**EXERCISE AIM:** Reproduce the whole listing below, swapping every "Given:" for "Goal:" and keeping everything else identical.

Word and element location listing

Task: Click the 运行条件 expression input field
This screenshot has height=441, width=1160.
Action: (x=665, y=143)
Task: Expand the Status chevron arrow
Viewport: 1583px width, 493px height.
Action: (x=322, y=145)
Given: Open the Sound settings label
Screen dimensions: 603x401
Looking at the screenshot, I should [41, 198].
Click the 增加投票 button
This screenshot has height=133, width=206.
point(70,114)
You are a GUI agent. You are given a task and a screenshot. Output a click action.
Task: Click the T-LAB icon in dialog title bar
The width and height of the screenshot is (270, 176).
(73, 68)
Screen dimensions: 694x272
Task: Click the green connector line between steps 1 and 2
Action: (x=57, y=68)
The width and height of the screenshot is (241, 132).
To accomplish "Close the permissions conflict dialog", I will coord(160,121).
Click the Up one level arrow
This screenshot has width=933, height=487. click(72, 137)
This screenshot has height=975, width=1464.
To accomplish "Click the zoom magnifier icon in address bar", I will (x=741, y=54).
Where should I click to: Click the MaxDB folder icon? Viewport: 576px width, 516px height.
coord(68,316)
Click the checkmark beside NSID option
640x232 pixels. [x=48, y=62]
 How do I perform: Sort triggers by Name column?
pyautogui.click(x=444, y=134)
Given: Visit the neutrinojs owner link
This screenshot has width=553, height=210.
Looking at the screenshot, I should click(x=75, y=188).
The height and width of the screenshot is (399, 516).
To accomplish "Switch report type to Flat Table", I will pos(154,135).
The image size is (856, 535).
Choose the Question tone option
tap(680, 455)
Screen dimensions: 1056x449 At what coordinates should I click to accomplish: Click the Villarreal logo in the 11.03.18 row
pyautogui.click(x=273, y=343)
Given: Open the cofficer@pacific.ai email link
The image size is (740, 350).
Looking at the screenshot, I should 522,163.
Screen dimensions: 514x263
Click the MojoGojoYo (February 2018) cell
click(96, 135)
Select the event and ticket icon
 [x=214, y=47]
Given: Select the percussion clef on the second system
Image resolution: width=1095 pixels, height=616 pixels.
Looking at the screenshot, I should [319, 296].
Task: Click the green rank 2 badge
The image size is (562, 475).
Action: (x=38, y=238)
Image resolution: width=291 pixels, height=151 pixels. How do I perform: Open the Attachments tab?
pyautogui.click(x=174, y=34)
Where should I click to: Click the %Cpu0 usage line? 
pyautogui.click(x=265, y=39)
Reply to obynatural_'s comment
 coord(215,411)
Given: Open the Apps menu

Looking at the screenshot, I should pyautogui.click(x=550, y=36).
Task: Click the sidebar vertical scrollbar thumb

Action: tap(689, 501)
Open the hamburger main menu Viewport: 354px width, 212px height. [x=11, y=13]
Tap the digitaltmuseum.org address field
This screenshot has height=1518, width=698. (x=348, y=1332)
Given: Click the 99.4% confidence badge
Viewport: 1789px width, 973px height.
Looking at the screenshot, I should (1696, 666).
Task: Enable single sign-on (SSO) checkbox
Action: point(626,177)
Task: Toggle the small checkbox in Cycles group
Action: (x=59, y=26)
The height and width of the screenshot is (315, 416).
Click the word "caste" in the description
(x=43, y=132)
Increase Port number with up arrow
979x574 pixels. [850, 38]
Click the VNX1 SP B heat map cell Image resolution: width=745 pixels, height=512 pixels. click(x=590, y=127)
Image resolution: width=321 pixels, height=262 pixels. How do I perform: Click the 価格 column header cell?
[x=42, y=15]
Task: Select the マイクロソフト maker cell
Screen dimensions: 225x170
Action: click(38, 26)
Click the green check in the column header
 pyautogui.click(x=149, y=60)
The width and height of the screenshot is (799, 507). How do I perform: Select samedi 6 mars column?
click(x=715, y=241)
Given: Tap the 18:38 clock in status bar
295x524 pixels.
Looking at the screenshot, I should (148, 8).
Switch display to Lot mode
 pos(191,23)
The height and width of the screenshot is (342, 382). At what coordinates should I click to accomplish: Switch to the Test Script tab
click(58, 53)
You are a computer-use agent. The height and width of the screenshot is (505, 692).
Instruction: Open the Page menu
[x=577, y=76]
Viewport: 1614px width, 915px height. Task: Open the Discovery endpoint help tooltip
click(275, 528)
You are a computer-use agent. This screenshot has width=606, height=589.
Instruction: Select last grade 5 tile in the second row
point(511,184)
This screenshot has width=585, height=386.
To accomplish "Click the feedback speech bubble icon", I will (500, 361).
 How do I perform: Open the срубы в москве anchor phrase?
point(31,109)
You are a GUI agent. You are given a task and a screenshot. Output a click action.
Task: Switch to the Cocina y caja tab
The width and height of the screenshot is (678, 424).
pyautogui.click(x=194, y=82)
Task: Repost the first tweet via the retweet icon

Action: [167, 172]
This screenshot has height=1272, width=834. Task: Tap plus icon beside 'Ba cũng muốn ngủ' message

**EXPECTED ANSWER:**
Task: Click the 运行条件 expression input field
This screenshot has height=441, width=1160.
Action: (x=665, y=143)
Task: Expand the Status chevron arrow
Viewport: 1583px width, 493px height.
Action: (x=322, y=145)
Goal: Open the Sound settings label
Screen dimensions: 603x401
Looking at the screenshot, I should [41, 198].
Click the 增加投票 button
This screenshot has height=133, width=206.
point(70,114)
You are a GUI agent. You are given a task and a screenshot. Output a click action.
Task: Click the T-LAB icon in dialog title bar
The width and height of the screenshot is (270, 176).
(73, 68)
Screen dimensions: 694x272
Task: Click the green connector line between steps 1 and 2
Action: (x=57, y=68)
The width and height of the screenshot is (241, 132).
To accomplish "Close the permissions conflict dialog", I will coord(160,121).
Click the Up one level arrow
This screenshot has width=933, height=487. click(72, 137)
This screenshot has height=975, width=1464.
To accomplish "Click the zoom magnifier icon in address bar", I will (x=741, y=54).
Where should I click to: Click the MaxDB folder icon? Viewport: 576px width, 516px height.
coord(68,316)
Click the checkmark beside NSID option
640x232 pixels. [x=48, y=62]
 How do I perform: Sort triggers by Name column?
pyautogui.click(x=444, y=134)
Goal: Visit the neutrinojs owner link
This screenshot has width=553, height=210.
Looking at the screenshot, I should click(x=75, y=188).
The height and width of the screenshot is (399, 516).
To accomplish "Switch report type to Flat Table", I will pos(154,135).
The image size is (856, 535).
Choose the Question tone option
tap(680, 455)
Screen dimensions: 1056x449 At what coordinates should I click to accomplish: Click the Villarreal logo in the 11.03.18 row
pyautogui.click(x=273, y=343)
Goal: Open the cofficer@pacific.ai email link
The image size is (740, 350).
Looking at the screenshot, I should 522,163.
Screen dimensions: 514x263
Click the MojoGojoYo (February 2018) cell
click(96, 135)
Select the event and ticket icon
 [x=214, y=47]
Goal: Select the percussion clef on the second system
Image resolution: width=1095 pixels, height=616 pixels.
Looking at the screenshot, I should [319, 296].
Task: Click the green rank 2 badge
The image size is (562, 475).
Action: (x=38, y=238)
Image resolution: width=291 pixels, height=151 pixels. How do I perform: Open the Attachments tab?
pyautogui.click(x=174, y=34)
Where should I click to: Click the %Cpu0 usage line? 
pyautogui.click(x=265, y=39)
Reply to obynatural_'s comment
 coord(215,411)
Goal: Open the Apps menu

Looking at the screenshot, I should pyautogui.click(x=550, y=36).
Task: Click the sidebar vertical scrollbar thumb

Action: tap(689, 501)
Open the hamburger main menu Viewport: 354px width, 212px height. [x=11, y=13]
Tap the digitaltmuseum.org address field
This screenshot has height=1518, width=698. (x=348, y=1332)
Goal: Click the 99.4% confidence badge
Viewport: 1789px width, 973px height.
Looking at the screenshot, I should (1696, 666).
Task: Enable single sign-on (SSO) checkbox
Action: point(626,177)
Task: Toggle the small checkbox in Cycles group
Action: (x=59, y=26)
The height and width of the screenshot is (315, 416).
Click the word "caste" in the description
(x=43, y=132)
Increase Port number with up arrow
979x574 pixels. [850, 38]
Click the VNX1 SP B heat map cell Image resolution: width=745 pixels, height=512 pixels. click(x=590, y=127)
Image resolution: width=321 pixels, height=262 pixels. How do I perform: Click the 価格 column header cell?
[x=42, y=15]
Task: Select the マイクロソフト maker cell
Screen dimensions: 225x170
Action: click(38, 26)
Click the green check in the column header
 pyautogui.click(x=149, y=60)
The width and height of the screenshot is (799, 507). How do I perform: Select samedi 6 mars column?
click(x=715, y=241)
Goal: Tap the 18:38 clock in status bar
295x524 pixels.
Looking at the screenshot, I should (148, 8).
Switch display to Lot mode
 pos(191,23)
The height and width of the screenshot is (342, 382). At what coordinates should I click to accomplish: Switch to the Test Script tab
click(58, 53)
You are a computer-use agent. The height and width of the screenshot is (505, 692).
Instruction: Open the Page menu
[x=577, y=76]
Viewport: 1614px width, 915px height. Task: Open the Discovery endpoint help tooltip
click(275, 528)
You are a computer-use agent. This screenshot has width=606, height=589.
Instruction: Select last grade 5 tile in the second row
point(511,184)
This screenshot has width=585, height=386.
To accomplish "Click the feedback speech bubble icon", I will (500, 361).
 How do I perform: Open the срубы в москве anchor phrase?
point(31,109)
You are a GUI agent. You are given a task and a screenshot. Output a click action.
Task: Switch to the Cocina y caja tab
The width and height of the screenshot is (678, 424).
pyautogui.click(x=194, y=82)
Task: Repost the first tweet via the retweet icon

Action: [167, 172]
This screenshot has height=1272, width=834. Task: Tap plus icon beside 'Ba cũng muốn ngủ' message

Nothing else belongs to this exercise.